Internationaler Druck auf den Iran

Die Menschenrechtsaktivistin Darya Safai setzt sich mit ihrer Gruppe "let iranian women enter their stadiums" ("Lasst iranische Frauen ins Stadion!") seit Jahren gegen das Verbot von Frauen in Stadien ein. "Mir geht es darum, dass es nicht nur ein Verbot für Frauen in Stadien ist, sondern viel mehr ein Verstoß gegen die Menschenrechte."

Aus diesem Grund schrieb sie am 6. Februar 2015 einen Brief an den FIFA-Präsidenten Joseph Blatter, worin sie ihm die aktuelle Situation deutlich machte und ihn aufforderte, sich noch einmal gegen das Verbot auszusprechen. Der Brief der in Belgien lebenden Aktivistin Darya Safai wurde von mehr als 200 iranischen Wissenschaftlern, Aktivisten und Künstlern, darunter auch von Friedensnobelpreisträgerin Shirin Ebadi unterzeichnet.

FIFA-Präsident Sepp Blatter besuchte 2013 den Iran. (Foto: EPA)

FIFA-Präsident Sepp Blatter besuchte 2013 den Iran

Blatter, der den Iran im November 2013 besucht hatte, hatte damals im FIFA-Magazin geschrieben: "Als ich in den Iran reiste, wurde ich nicht nur mit einer riesigen Fußballbegeisterung seitens der Bevölkerung konfrontiert, sondern auch damit, dass ein Gesetz im Land Frauen verbietet, als Zuschauerin im Stadion dabei zu sein." Bei einem Treffen mit dem iranischen Präsidenten Hassan Rohani sprach Blatter das Thema nach eigenen Angaben an und bat um eine Änderung des Gesetzes, da der Iran Mitglied der FIFA ist und ein derartiges Gesetz für nicht richtig halte. Doch seither hat sich nichts geändert.

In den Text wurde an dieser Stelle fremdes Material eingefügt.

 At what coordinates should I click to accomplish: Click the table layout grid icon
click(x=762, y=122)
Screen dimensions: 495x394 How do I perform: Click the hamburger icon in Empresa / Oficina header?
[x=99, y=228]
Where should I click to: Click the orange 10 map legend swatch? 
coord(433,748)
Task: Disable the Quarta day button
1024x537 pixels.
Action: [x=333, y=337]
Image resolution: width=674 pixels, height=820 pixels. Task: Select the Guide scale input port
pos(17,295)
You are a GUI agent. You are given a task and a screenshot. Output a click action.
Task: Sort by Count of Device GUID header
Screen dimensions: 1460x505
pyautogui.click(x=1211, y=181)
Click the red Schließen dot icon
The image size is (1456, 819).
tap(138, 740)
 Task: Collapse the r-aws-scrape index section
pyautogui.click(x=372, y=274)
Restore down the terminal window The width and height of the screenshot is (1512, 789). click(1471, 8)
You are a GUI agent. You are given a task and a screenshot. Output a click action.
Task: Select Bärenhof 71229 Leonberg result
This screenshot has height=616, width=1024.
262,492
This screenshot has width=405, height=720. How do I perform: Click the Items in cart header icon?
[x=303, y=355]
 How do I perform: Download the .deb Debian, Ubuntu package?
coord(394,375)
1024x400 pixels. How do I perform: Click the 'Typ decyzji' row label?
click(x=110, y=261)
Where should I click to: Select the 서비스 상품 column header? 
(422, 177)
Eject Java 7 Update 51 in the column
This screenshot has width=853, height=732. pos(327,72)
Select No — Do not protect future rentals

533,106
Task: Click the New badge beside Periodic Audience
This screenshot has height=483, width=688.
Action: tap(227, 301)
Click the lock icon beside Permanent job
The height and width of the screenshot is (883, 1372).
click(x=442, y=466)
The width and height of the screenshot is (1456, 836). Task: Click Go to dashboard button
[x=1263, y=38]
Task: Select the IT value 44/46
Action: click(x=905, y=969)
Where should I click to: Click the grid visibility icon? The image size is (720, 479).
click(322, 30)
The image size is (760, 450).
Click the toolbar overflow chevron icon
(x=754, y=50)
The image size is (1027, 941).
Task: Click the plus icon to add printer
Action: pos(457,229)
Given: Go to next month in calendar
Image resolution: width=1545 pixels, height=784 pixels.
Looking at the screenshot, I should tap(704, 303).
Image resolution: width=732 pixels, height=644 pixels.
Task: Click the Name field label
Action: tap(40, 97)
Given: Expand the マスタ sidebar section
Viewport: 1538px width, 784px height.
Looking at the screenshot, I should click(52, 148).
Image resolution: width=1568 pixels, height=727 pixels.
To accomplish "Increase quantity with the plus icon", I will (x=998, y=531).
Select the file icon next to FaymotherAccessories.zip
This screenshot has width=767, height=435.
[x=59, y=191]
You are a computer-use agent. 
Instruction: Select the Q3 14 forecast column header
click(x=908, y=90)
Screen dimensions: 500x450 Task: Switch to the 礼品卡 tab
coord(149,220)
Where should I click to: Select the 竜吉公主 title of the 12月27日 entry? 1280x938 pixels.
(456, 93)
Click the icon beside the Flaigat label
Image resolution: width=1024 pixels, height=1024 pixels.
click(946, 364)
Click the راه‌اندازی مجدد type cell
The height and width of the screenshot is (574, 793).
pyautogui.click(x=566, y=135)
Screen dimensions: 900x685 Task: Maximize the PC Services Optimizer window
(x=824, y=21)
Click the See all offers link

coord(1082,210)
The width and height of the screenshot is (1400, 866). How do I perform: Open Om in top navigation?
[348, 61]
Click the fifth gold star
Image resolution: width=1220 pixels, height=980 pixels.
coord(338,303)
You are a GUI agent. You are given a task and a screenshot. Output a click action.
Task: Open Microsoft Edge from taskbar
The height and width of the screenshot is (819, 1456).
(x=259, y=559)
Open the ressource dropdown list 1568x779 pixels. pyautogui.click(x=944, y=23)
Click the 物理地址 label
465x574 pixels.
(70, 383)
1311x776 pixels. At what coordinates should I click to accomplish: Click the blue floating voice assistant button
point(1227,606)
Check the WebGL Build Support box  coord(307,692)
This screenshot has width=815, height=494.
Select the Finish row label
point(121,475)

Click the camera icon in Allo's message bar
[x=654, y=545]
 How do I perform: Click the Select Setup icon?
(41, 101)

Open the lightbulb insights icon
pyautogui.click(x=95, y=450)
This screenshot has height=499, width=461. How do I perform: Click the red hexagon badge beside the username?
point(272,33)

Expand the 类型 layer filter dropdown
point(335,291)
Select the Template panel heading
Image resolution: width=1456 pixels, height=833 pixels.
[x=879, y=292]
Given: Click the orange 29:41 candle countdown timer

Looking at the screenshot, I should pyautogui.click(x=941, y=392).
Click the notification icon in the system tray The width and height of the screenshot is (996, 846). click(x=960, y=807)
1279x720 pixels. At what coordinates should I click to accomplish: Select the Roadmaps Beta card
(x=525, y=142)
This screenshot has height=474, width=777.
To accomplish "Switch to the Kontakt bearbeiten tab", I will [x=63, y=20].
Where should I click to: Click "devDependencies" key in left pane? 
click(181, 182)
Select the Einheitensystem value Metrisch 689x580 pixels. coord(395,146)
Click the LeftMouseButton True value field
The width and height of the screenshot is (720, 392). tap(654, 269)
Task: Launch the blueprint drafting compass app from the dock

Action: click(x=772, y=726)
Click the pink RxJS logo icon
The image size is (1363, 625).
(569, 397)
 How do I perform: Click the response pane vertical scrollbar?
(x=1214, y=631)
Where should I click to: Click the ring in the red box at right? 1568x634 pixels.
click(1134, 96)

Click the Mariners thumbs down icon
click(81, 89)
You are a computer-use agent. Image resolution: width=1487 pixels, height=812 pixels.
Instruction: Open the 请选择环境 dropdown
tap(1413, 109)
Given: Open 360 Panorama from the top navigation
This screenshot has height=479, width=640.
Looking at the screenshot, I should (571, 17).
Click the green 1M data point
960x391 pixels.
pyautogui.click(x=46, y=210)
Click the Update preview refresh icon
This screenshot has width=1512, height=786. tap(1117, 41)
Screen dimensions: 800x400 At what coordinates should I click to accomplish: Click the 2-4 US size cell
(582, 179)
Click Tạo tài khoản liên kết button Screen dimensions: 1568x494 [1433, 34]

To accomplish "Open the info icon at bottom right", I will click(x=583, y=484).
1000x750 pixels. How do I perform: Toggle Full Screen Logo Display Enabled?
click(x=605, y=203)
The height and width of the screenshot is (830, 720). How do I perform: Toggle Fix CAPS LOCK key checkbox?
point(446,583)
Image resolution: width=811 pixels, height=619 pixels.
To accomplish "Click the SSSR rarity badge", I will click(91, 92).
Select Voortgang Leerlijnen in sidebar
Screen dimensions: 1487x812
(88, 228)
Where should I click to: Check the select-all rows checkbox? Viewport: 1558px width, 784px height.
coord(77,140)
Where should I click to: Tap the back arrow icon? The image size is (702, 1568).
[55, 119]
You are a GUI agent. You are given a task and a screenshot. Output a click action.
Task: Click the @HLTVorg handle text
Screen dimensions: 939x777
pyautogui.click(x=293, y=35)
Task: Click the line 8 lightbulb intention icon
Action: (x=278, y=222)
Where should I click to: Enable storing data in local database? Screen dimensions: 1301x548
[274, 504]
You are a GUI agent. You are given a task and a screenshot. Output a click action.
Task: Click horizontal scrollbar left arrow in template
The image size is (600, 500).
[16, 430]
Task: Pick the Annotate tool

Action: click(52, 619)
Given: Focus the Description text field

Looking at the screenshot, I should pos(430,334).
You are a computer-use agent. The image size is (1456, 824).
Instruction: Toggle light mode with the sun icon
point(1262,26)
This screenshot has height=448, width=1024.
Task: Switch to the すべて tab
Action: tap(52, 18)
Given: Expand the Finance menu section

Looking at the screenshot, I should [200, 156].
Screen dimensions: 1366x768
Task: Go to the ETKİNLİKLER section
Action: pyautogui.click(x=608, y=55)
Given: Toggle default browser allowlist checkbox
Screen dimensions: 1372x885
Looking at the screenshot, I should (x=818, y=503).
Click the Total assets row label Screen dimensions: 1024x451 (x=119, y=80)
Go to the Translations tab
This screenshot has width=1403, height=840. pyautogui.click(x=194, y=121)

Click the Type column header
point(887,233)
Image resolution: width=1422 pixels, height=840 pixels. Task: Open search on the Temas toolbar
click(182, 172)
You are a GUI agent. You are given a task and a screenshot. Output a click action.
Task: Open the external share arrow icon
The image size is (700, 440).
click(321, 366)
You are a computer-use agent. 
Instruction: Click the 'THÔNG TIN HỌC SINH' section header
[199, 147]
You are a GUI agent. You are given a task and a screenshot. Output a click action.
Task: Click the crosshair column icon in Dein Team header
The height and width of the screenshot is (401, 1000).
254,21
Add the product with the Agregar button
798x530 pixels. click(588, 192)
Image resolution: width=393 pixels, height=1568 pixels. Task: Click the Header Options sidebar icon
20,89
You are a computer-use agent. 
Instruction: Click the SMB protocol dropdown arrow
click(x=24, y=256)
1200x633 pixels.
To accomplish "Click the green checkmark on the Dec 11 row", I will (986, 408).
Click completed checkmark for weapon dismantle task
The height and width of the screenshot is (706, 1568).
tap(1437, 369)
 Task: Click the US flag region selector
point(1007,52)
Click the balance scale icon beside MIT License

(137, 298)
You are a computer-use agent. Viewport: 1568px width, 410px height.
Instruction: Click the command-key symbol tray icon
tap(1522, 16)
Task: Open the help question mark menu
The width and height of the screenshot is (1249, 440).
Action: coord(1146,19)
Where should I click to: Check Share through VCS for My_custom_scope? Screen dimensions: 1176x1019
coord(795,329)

Anlässlich des Briefes der Aktivistin wandte sich Blatter noch einmal an den iranischen Präsidenten Rohani und bat ihn erneut, die Regelung schnellstmöglich zu ändern. Bis Dienstag (31.03.2015) gab es noch keine offiziellen Reaktionen von Seiten der iranischen Regierung.

Protestaktion geplant

Im gleichen Zeitraum mischte sich der Dachverband aller nationalen Verbände für Volleyball und Beachvolleyball (FIVB) ein. Demnach wird der FIVB "dem Iran nicht mehr gestatten, Wettbewerbe des Weltverbandes auszutragen, solange es Frauen verboten ist, Volleyballspiele zu besuchen", sagte ein Sprecher des Verbandes gegenüber der Nachrichtenagentur AFP.

Der Fall Ghavami und das Engagement Safais haben die Aufmerksamkeit auf die schwierige Lage der Frauen im Iran gelenkt. Am 31.3. wird Safai mit anderen Aktivisten nach Schweden reisen, um bei dem Testspiel Iran gegen Schweden dabei zu sein. Mit Aktionen wollen sie das Thema weiterhin aktuell halten. Die Aktivisten haben Plakate gemalt und T-Shirts bedruckt, die sie an Fußballfans verteilen möchten. Safai möchte, dass die ganze Welt weiß, dass Frauen die gleichen Rechte haben sollten wie Männer.